Is there anything to suggest that the model 3 heat pump + resistors have enough capacity to overcome to heat loss at highway speeds at 110kph? I think it's just really frigging cold, like -30c or lower, and therefore the system struggles to keep up. It can happen to gas cars too, if they don't generate enough waste heat (super efficient 4 cyl, especially hybrids) you don't get a lot of heat in the cabin.
 
I don't understand why you guys are trying to troubleshoot or think OP's car is malfunctioning.
I can't speak to the others, but for me, it's because I'm a huge nerd. I love to learn everything I can about everything I drive (or fly), and it's fun to learn not only about the systems themselves, but also what their limits are... what scenarios they excel in, which ones they don't, how to get the most out of them.
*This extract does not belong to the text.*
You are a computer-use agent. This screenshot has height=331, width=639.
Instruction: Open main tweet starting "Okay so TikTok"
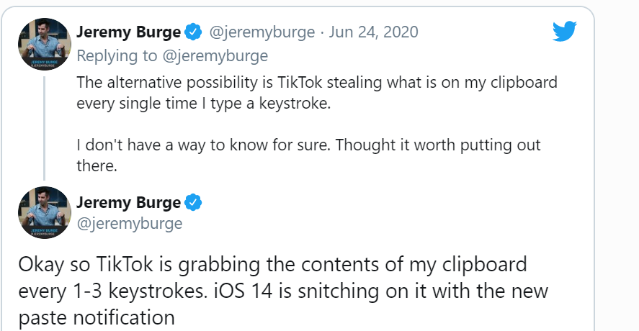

Some would call it a "hobby." Others would call it a "sickness." ;)
 
I can't speak to the others, but for me, it's because I'm a huge nerd. I love to learn everything I can about everything I drive (or fly), and it's fun to learn not only about the systems themselves, but also what their limits are... what scenarios they excel in, which ones they don't, how to get the most out of them. Some would call it a "hobby." Others would call it a "sickness." ;)

hehe, not a problem. I just don't really see it as an actual malfunction in this case. There's only so much heat the car could produce and it wouldn't surprise me that a California designed car doesn't make enough heat at highway speeds at -35c.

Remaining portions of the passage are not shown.